===== Reading text =====

The Lower Sava Valley (, also Spodnje Posavje and Posavska regija) is a region in southeastern Slovenia on the border with Croatia. It has three major urban centers: Brežice, Krško, and Sevnica. Its borders are almost identical with those of the Lower Sava Statistical Region.

It extends along the lower part of the Sava River, on the border with Croatia. In terms of its acreage, it is the second smallest region in Slovenia because it has only 885 km² and covers 4.4 percent of Slovenia’s territory. The neighboring regions are the Savinja region to the north, the Central Sava Valley () to the west, and Lower Carniola to the south.

===== Information provided =====

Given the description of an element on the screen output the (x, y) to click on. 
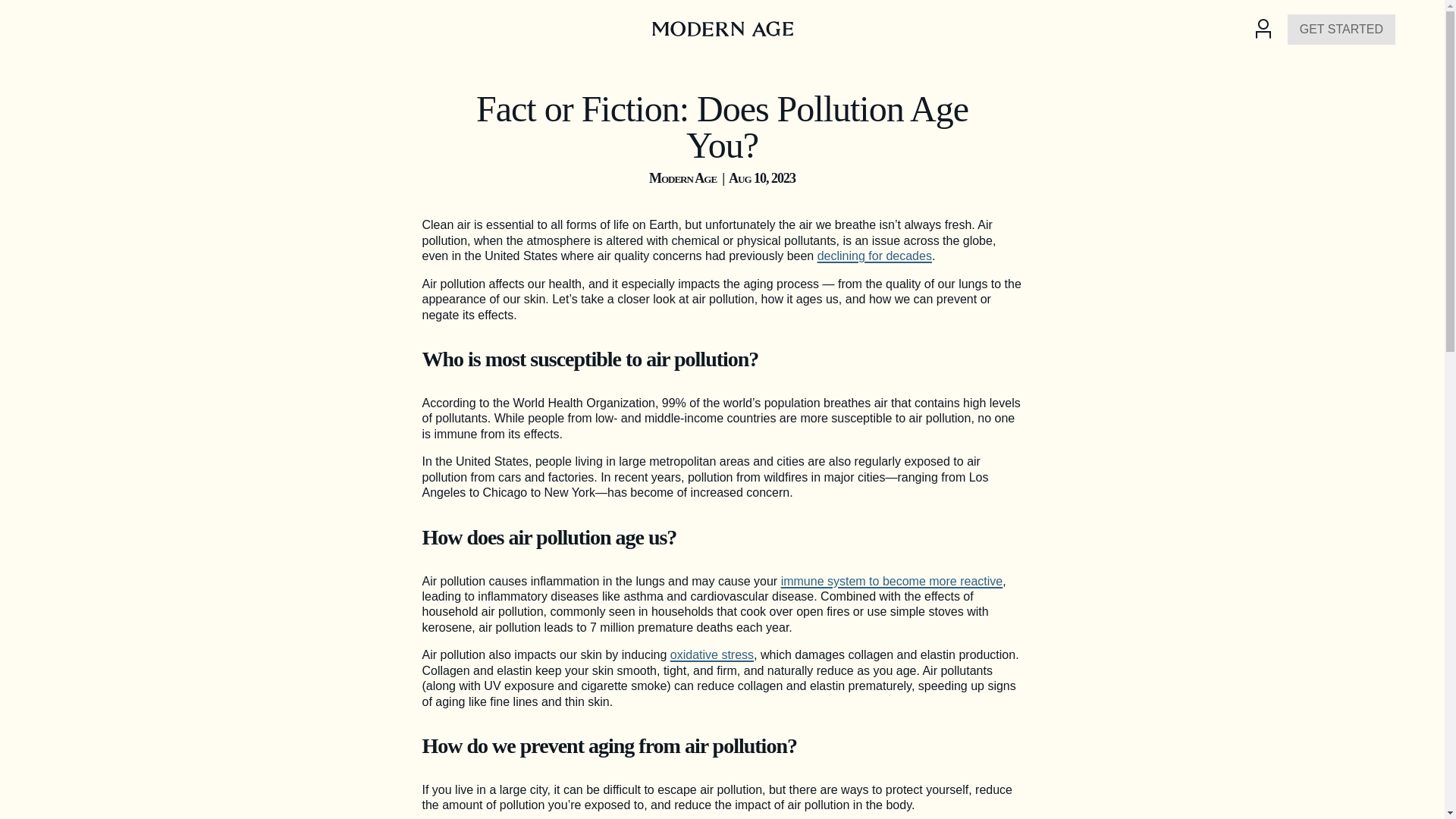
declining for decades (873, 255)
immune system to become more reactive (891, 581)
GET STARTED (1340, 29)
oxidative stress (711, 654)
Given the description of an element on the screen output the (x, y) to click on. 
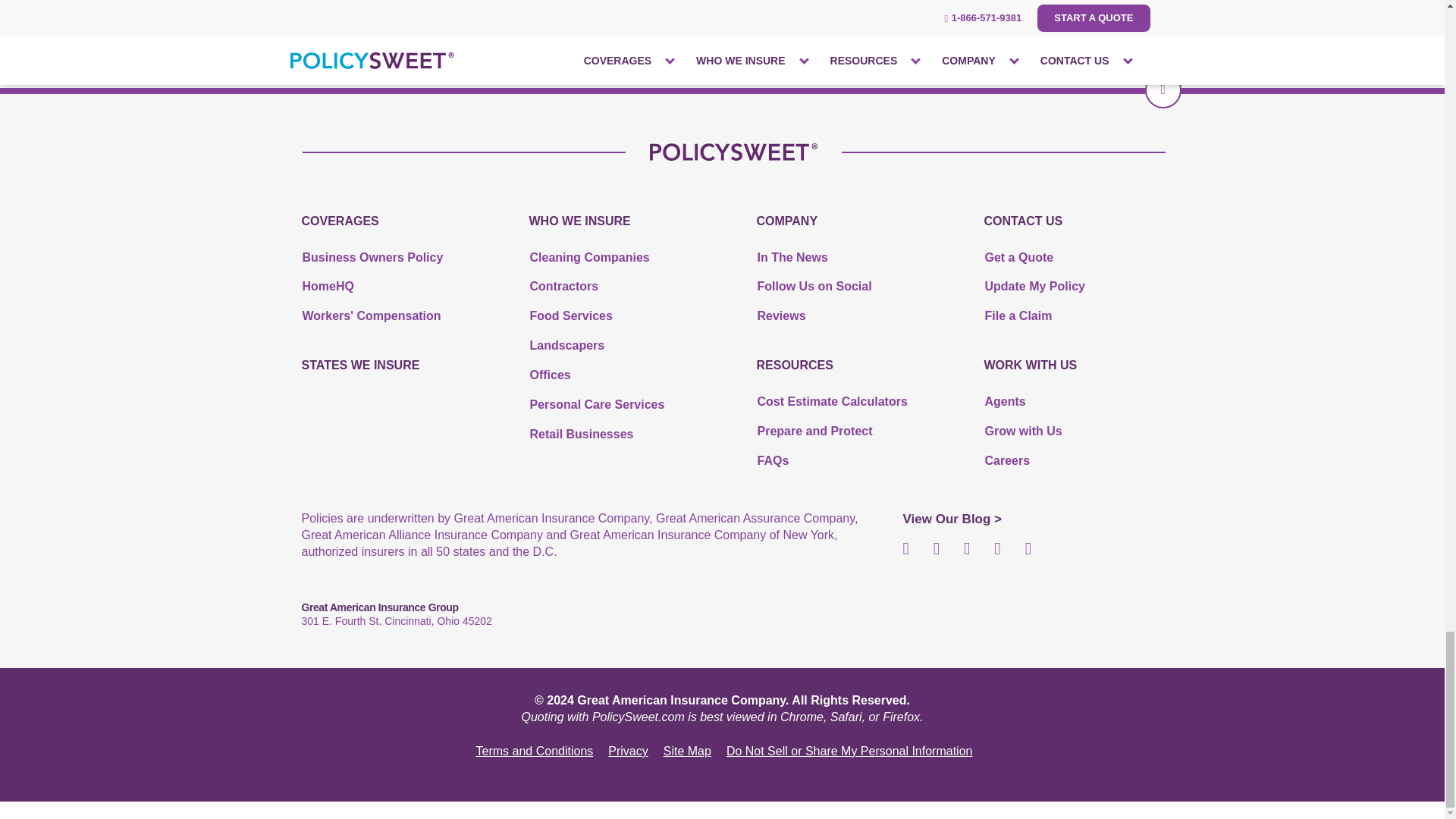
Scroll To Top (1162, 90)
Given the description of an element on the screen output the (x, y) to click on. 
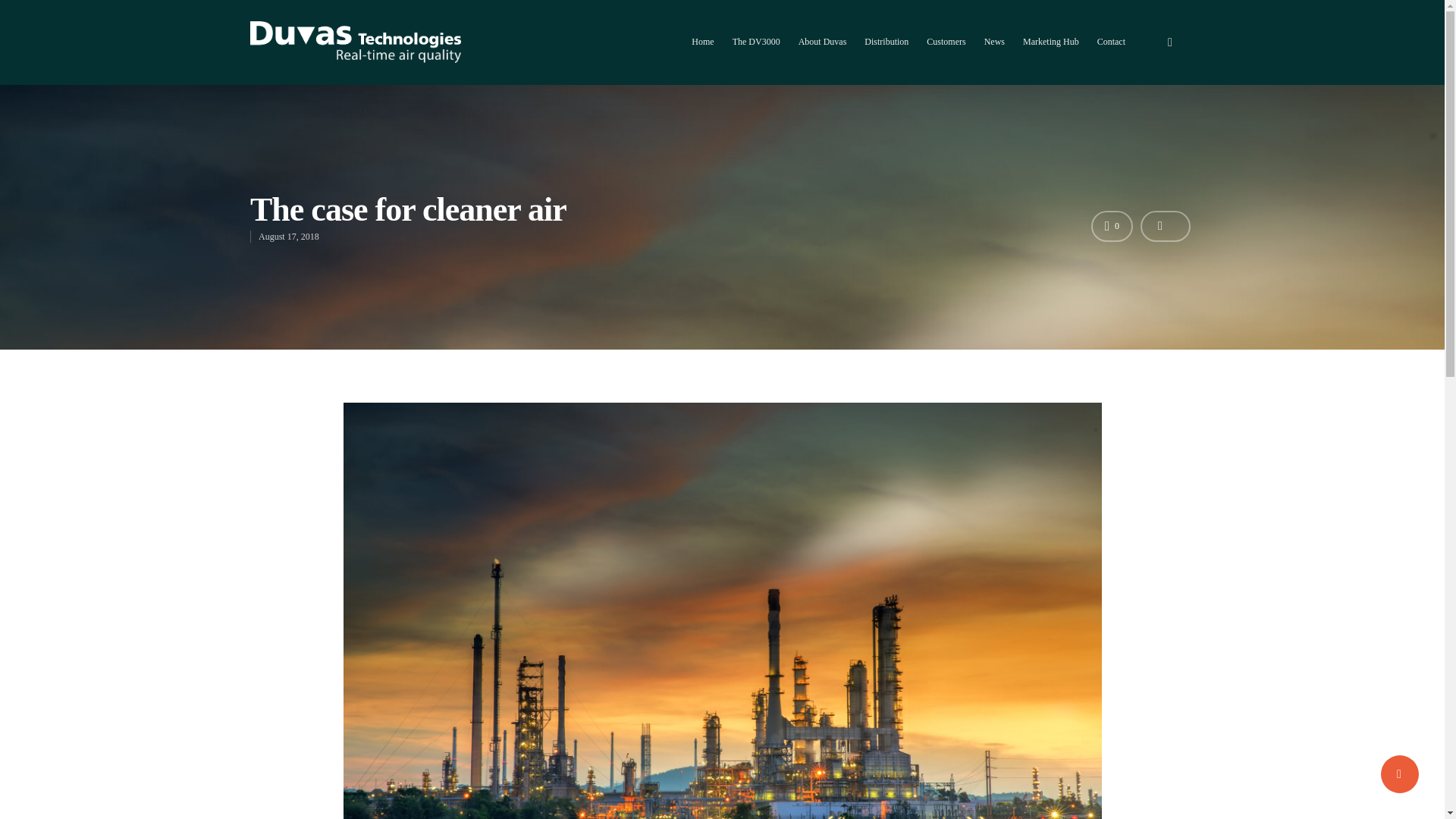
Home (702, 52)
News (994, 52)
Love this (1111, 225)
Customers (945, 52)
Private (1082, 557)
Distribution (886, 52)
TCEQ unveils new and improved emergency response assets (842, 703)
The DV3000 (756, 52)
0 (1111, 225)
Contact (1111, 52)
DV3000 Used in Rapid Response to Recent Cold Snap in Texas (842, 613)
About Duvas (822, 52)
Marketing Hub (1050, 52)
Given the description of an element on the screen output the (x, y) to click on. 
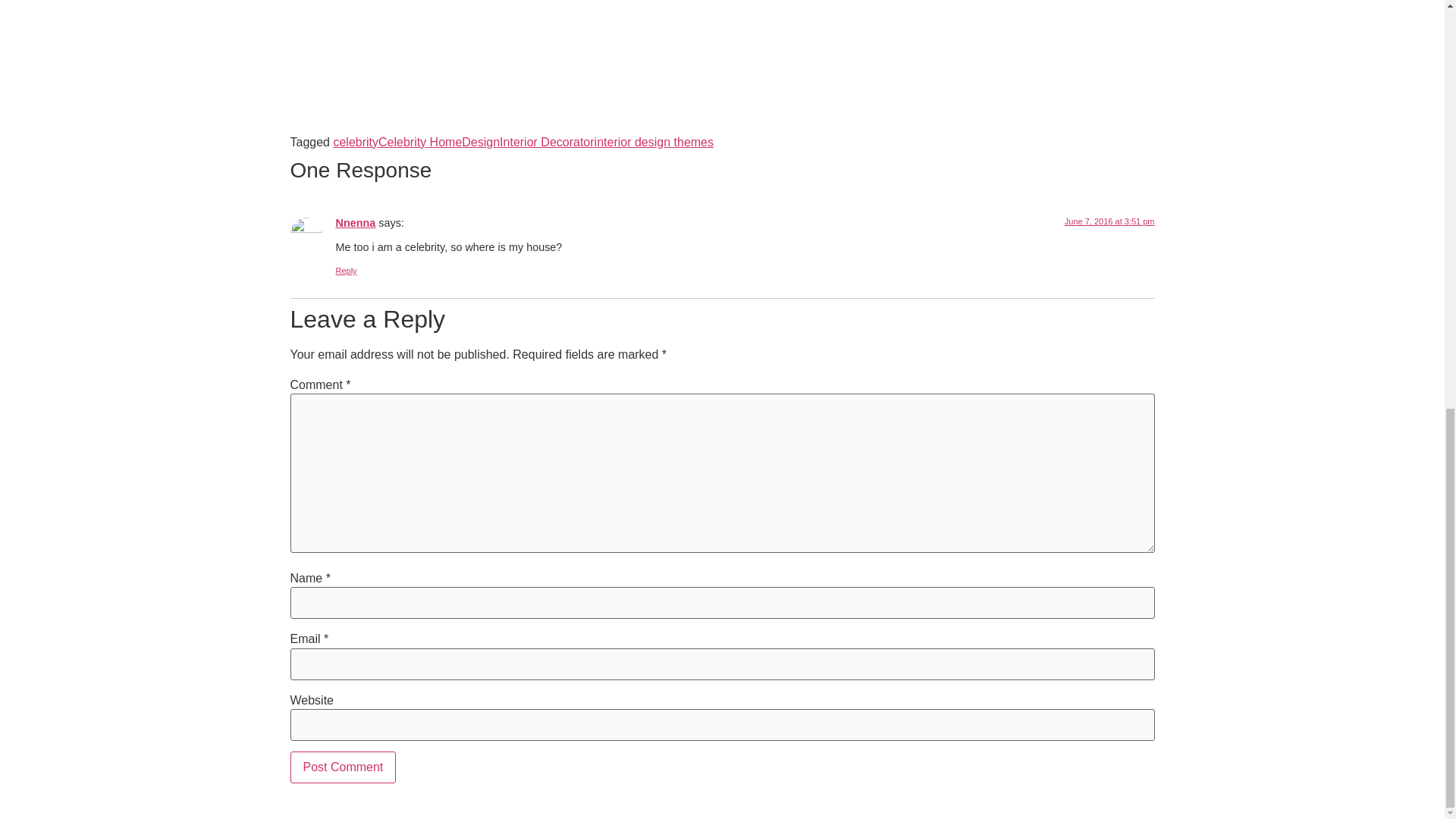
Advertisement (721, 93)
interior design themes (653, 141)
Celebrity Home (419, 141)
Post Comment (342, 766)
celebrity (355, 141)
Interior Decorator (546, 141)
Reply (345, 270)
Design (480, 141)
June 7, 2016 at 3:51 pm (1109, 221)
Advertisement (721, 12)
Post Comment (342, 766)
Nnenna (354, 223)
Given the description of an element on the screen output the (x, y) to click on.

=====

■ Actions to take:
(a) Duplicate the part of the Lower Sava Valley passage starting with "The Lower Sava Valley" and going on through "to the south.".
(b) Sum up the Lower Sava Valley passage in two sentences.
This data has no connection to the passage on the Lower Sava Valley.

■ Task-by-task outputs:
(a)
The Lower Sava Valley (, also Spodnje Posavje and Posavska regija) is a region in southeastern Slovenia on the border with Croatia. It has three major urban centers: Brežice, Krško, and Sevnica. Its borders are almost identical with those of the Lower Sava Statistical Region.

It extends along the lower part of the Sava River, on the border with Croatia. In terms of its acreage, it is the second smallest region in Slovenia because it has only 885 km² and covers 4.4 percent of Slovenia’s territory. The neighboring regions are the Savinja region to the north, the Central Sava Valley () to the west, and Lower Carniola to the south.

(b) The Lower Sava Valley is a region in southeastern Slovenia along the lower part of the Sava River on the border with Croatia, and Brežice, Krško, and Sevnica are its three major urban centers. With only 885 km², or 4.4 percent of Slovenia's territory, it is the second smallest region in the country, with the Savinja region to the north, the Central Sava Valley to the west, and Lower Carniola to the south.